So it was off to The Rake, the pioneering craft beer pub by London’s Borough Market, for the UK launch, to try the beers and meet the people behind them. It turns out Le Brewery is an expat operation, set up by Steve Skews in 2001 with help from brewing consultant David Smith, who also developed the recipes. They sourced a second-hand 10 barrel brewkit in Britain and shipped it over to Normandy to brew mainly for the British expat community there.
April enjoys Lady Edith |
It helps that she has the zeal of a convert – to beer, that is. A health enthusiast who has written a book on workouts and another on cocktails, the latter focused on good quality, healthy ingredients, she used to think beer was beer. She says that all changed when she met Steve and he helped her realise just how natural and healthy is craft ale (the French call it Biere Artisanale, which Le Brewery has wittily anglicised to Art Is An Ale).
“I didn’t understand at first, because I didn’t come from the beer world.,” April says, “but then I brewed with Steve and it was like, Gosh!” So with David Smith still advising, Le Brewery is back in production with a professional brewer and a range of eight beers; they also have a cider made for them locally in the semi-sweet Normandy style.
Only the cider, called Queen Edith, and two of the beers – Mysterieuse Lady and Norman Gold – are coming to UK supermarket shelves though.
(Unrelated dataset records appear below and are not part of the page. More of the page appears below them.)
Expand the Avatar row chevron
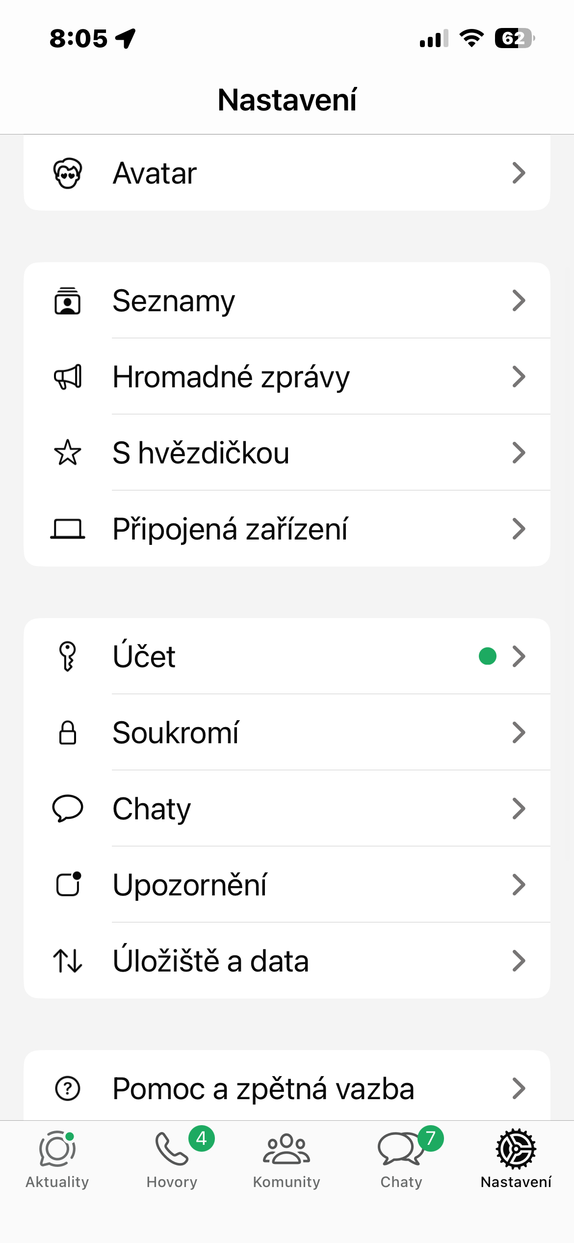574x1243 pixels. click(519, 173)
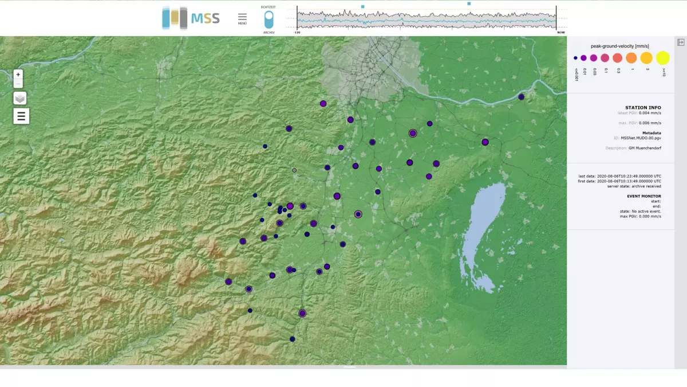Click the dark blue <=0.001 legend dot

[x=575, y=58]
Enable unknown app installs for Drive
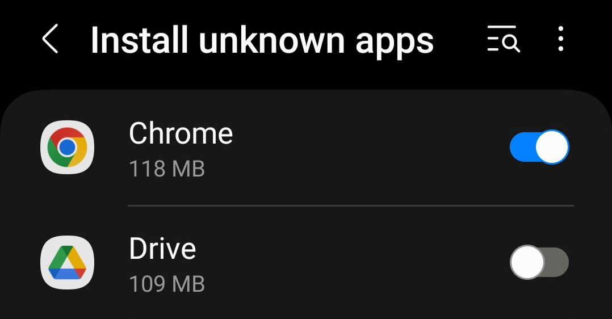612x319 pixels. coord(539,262)
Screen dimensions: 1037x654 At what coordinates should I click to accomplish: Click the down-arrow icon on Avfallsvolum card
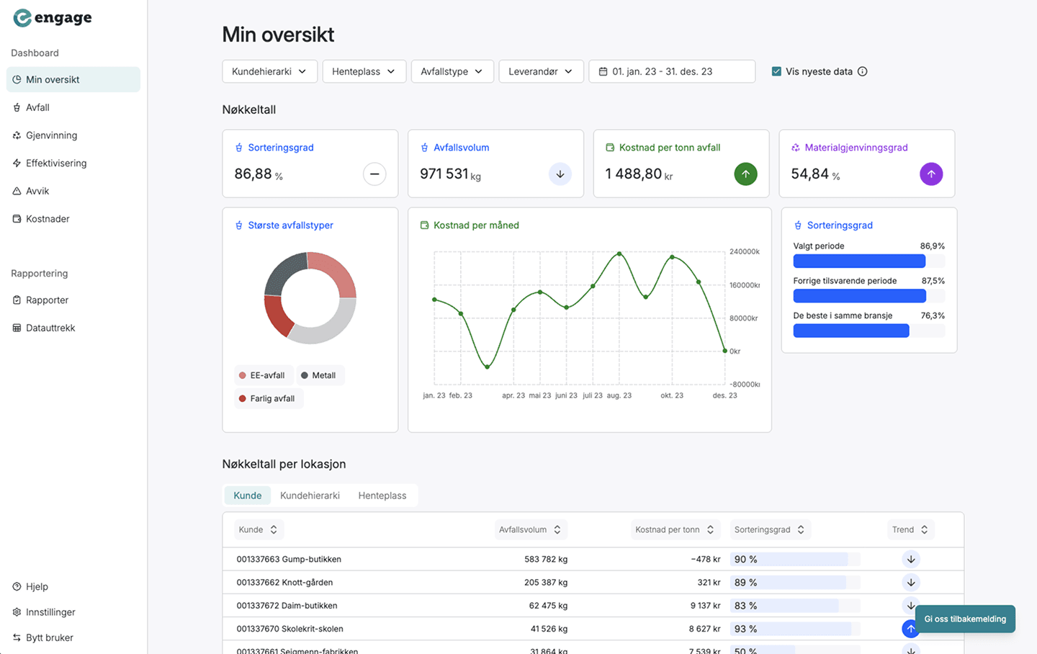[x=560, y=174]
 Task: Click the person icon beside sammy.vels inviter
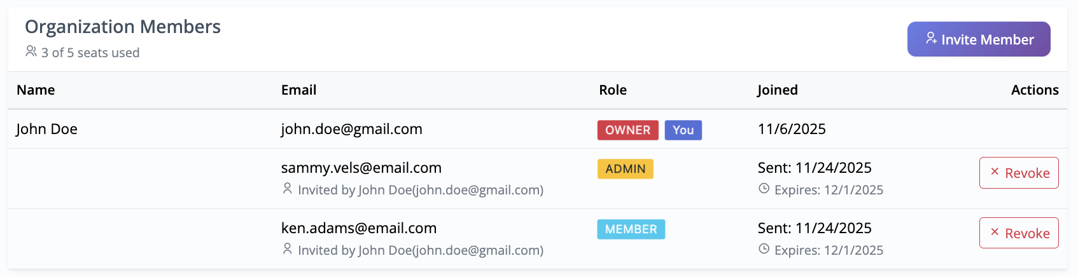(288, 189)
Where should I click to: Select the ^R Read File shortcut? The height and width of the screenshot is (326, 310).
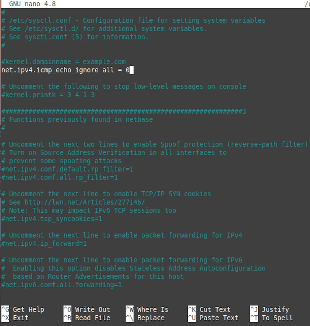87,318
Norman Gold is a classic golden ale, with light dry and spicy notes over a sweetish malt body, while Mysterieuse Lady is rather more unusual, being an elderflower ale with a high proportion of wheat in it. Very perfumed and a little sweet in the finish, it’s smooth, lightly fruity and had an interesting distant tartness.
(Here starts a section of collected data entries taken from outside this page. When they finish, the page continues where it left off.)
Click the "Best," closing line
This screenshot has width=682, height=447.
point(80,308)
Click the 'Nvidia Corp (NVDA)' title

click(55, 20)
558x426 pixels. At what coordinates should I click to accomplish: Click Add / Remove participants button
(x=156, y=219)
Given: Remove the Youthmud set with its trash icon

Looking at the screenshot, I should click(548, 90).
Le Brewery's Norman Gold |
I’m not normally a fan of licence-brewed beers. Whether it’s Russian-made Carlsberg, Sam Adams from Faversham, or Bud and San Miguel brewed just about anywhere, it suggests to me that the brand is more important than the beverage. Still, while Le Brewery is definitely trying to build a brand, you have to cut it some slack because you can’t supply the likes of Tesco from a 10-barrel kit. They would have to contract the UK-bound brews out somewhere, and I guess that given the customs issues it makes more sense to contract-brew in England rather than France.
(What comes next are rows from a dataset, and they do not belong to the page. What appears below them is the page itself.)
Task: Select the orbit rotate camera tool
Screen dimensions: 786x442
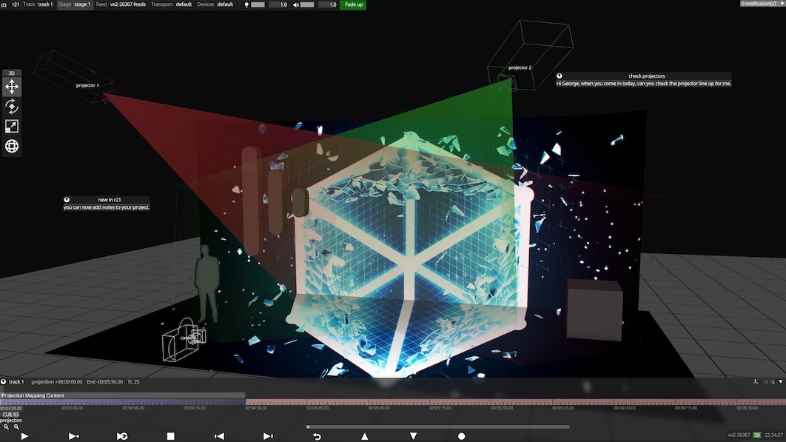Action: (x=12, y=107)
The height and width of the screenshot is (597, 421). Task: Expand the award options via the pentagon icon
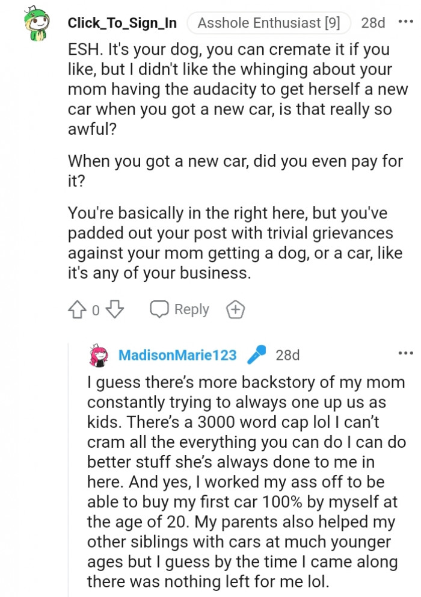coord(235,309)
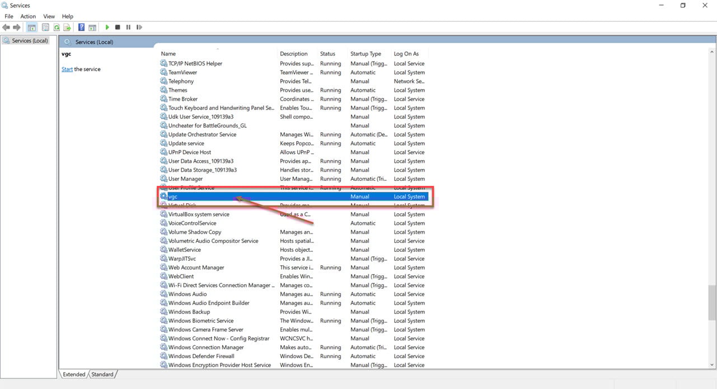Open the View menu
Viewport: 717px width, 389px height.
tap(49, 16)
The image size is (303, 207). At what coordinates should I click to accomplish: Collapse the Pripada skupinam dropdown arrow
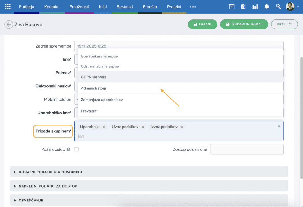click(279, 126)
I expect the beers to do well – “free-from” products are in vogue, they’re well made with a twist of individuality, and they look good. It helps too that April is a professed optimist. For instance, faced with the prospect of Brexit, her reaction is that maybe it will ease the crap she has to deal with from assorted customs regimes. Her take is that the EU and the Single Market are too much orientated to favour the big corporations, and that leaving could change that*.
It’s also really nice to see another brewer commercially promoting proper beer as what it is: a healthy, natural product. Sure, Le Brewery isn’t the first to do it, but another voice in the choir is always welcome. Cheers, April!
*I can’t help thinking though that the real issue is simply scale and regularity. From what I hear, once you are exporting a full pallet – or better yet, a full lorry – and doing it regularly, things smooth out.
As an aside, this highlights that, with the exception of the personal import allowance, the Single Market is a flat lie as far as the drinks business is concerned. Even commercially exporting beer from Germany to the Netherlands can be a challenge, never mind getting it across the Channel. The tax and duty regimes around Europe are so wildly, utterly, ludicrously different – usually for no reasons other than fear, emotion and religion – that it’s impossible to harmonise.